Начнем с очевидного. В пятикнижии Мышкин и Ставрогин – герои-антиподы. Оба они представлены как единственные. Свидетельством выделенности является уже слово "князь". При этом Мышкин– "имя историческое", а Ставрогин– "князь" лишь в вещих снах Хромоножки, но по сути их княжество почти в равной мере условно. Ведь и Настасья Филипповна при первом знакомстве с читателем, в эпизоде с бриллиантовыми подвесками, названа "княгиней", а дворовому, страннику Макару дана фамилия – Долгорукий. Слово "князь" у Достоевского тронуто едва заметным оттенком фольклорности. В свадебно-обрядной поэзии так зовется главный герой действа – жених. В таком назывании – знак первенства, гарантия благородства, достоинства, чести. (См. у Блока: "Мой любимый, мой князь, мой жених…"). И Мышкин, и Ставрогин в романной реальности приподняты над этой реальностью, над бытовым и даже историческим уровнями.

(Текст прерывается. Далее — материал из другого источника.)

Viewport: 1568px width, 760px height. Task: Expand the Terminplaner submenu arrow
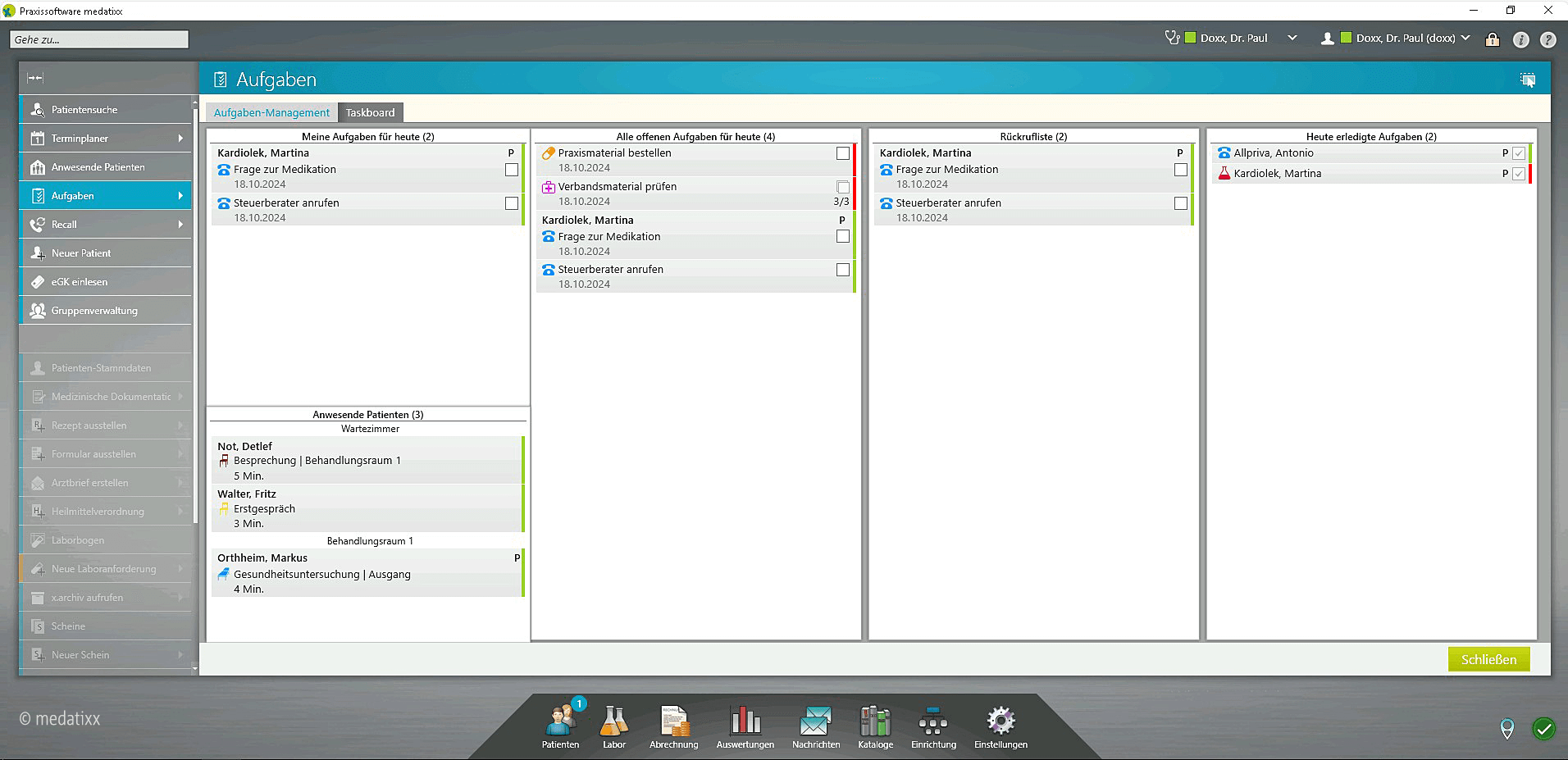(180, 139)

Источник поэзии, которой они заражают окружающее, в их подключенности к образам и представлениям дальнего литературного и легендарного плана.

Имена героев-образцов, стоящих за плечами Мышкина, названы самим Достоевским. Художественные прототипы Ставроги-на намечаются с меньшей определенностью. Но определенность в этом случае вряд ли необходима. Важен эффект мерцания, свобода и богатство поэтических ассоциаций. Если князь Мышкин этими ассоциациями связывается с образами святых безумцев и по-фольклорному амбивалентных "дурачков", то за Ставрогиным вырисовывается галерея героев демонических – от самого Князя тьмы до байроновских и лермонтовских избранников.

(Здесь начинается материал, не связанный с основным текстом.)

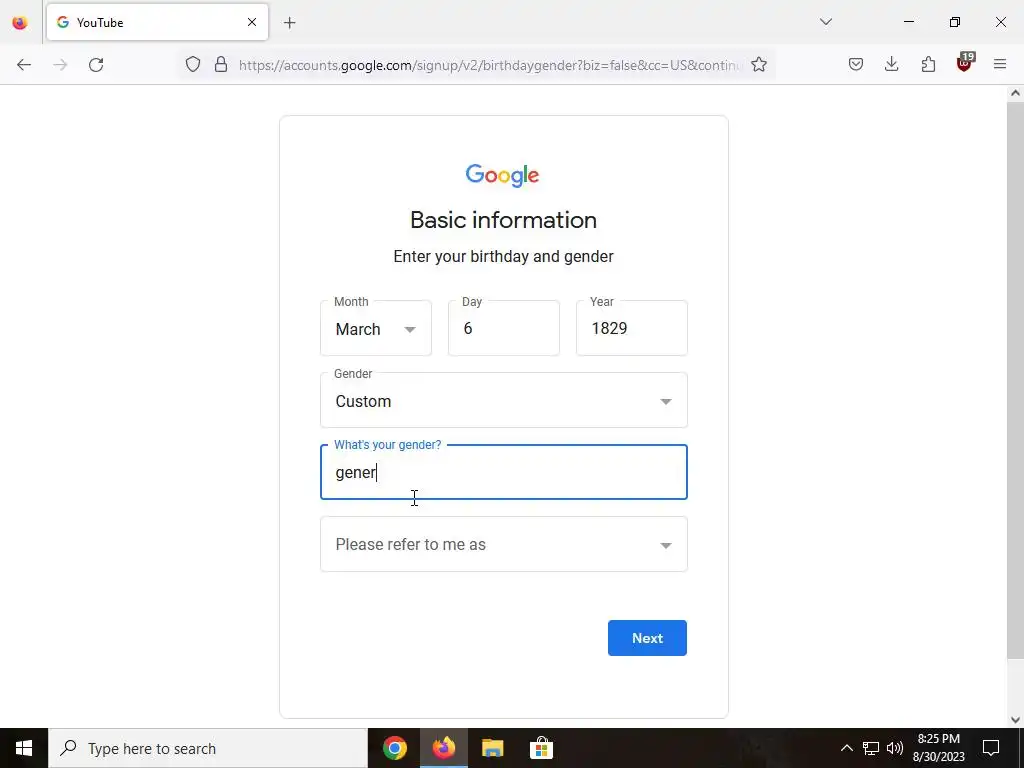Open the tracking protection shield icon

[193, 64]
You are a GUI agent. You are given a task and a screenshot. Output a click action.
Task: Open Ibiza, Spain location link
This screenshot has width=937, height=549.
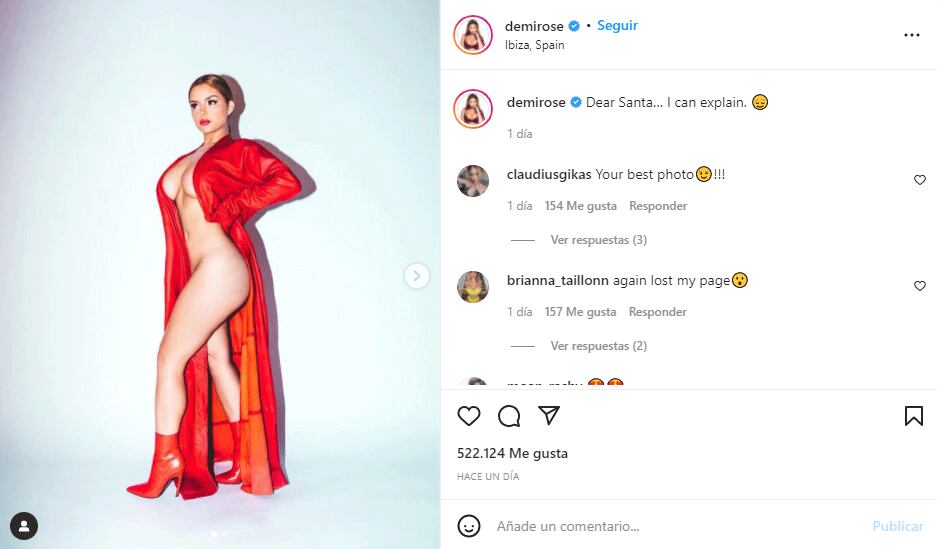pyautogui.click(x=534, y=45)
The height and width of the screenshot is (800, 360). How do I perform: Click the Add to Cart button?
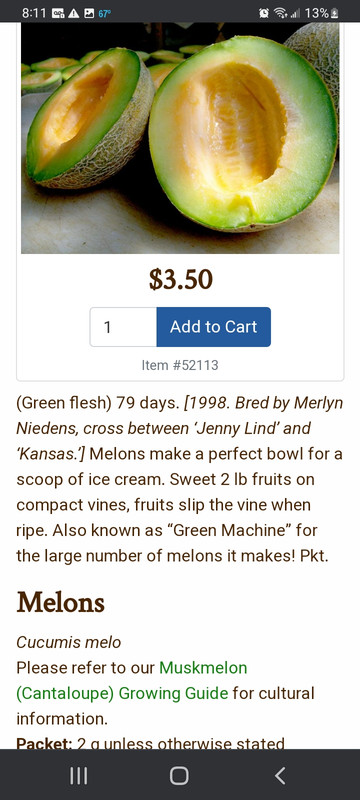tap(214, 327)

Ассоциации такого рода, как непроясненный фон, возникают уже в связи с Раскольниковым. Их сигнал – скрытая цитата из Лермонтова. Демон, презирающий "творенье Бога своего", говорит Тамаре о том, как совершилось его отпадение от мира:

И в страхе я, взмахнув крылами,
Помчался – но куда? зачем?
Не знаю… прежними друзьями
Я был отвергнут; как Эдем,
Мир для меня стал глух и нем.

Герой Достоевского испытывает "угрюмое и загадочное впечатление" в одном из прекраснейших мест Петербурга:

"Необъяснимым холодом веяло на него всегда от этой великолепной панорамы; духом немым и глухим полна была для него эта пышная картина" [VII, 90]. Фрагмент подсказывает развернутый образ. Раскольникову дано мгновенное ощущение полета – зримое воплощение разрыва со всем, что составляло его жизнь: "В какой-то глубине, внизу, где-то чуть видно под ногами, показалось ему теперь все это прежнее прошлое, и прежние мысли, и прежние задачи, и прежние темы, и прежние впечатления, и вся эта панорама, и он сам, и все, все… Казалось, он улетал куда-то вверх и все исчезало в глазах его…" [VI, 90].

Демоном, совмещающем в своей душе любовь и мысль о духовном соблазне, является Раскольников и в первом свидании с Соней.

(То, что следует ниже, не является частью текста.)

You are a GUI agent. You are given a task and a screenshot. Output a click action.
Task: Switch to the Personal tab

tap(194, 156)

В "Преступлении и наказании" эти реминисценции, как и парафраза "Трех пальм", рассчитаны, по удачному выражению, Р. Г. Назирова, на "неосознанное припоминание читателя". В "Бесах" демонический ореол Ставрогина гораздо более явственен. Здесь предполагается осознанное узнавание – не в меньшей мере, чем в факте соотнесенности князя Мышкина с фигурами святых безумцев.

Полярная сущность героев диктует противоположные принципы развертывания характеров. Хотя каждый из них поэтичен по-своему. И по-своему подчинен.

Тайна облика Ставрогина не являет собой мнимой величины, как это иногда представляется исследователям романа. Завораживает сама сила любви, со всех сторон изливаемая на героя. Она не может быть обесцененной, как не забываются – даже после вереницы разочарований – слова, сказанные Шатовым: "Разве я не буду целовать следы ваших ног, когда вы уйдете? Я не могу вас вырвать из моего сердца, Николай Ставрогин".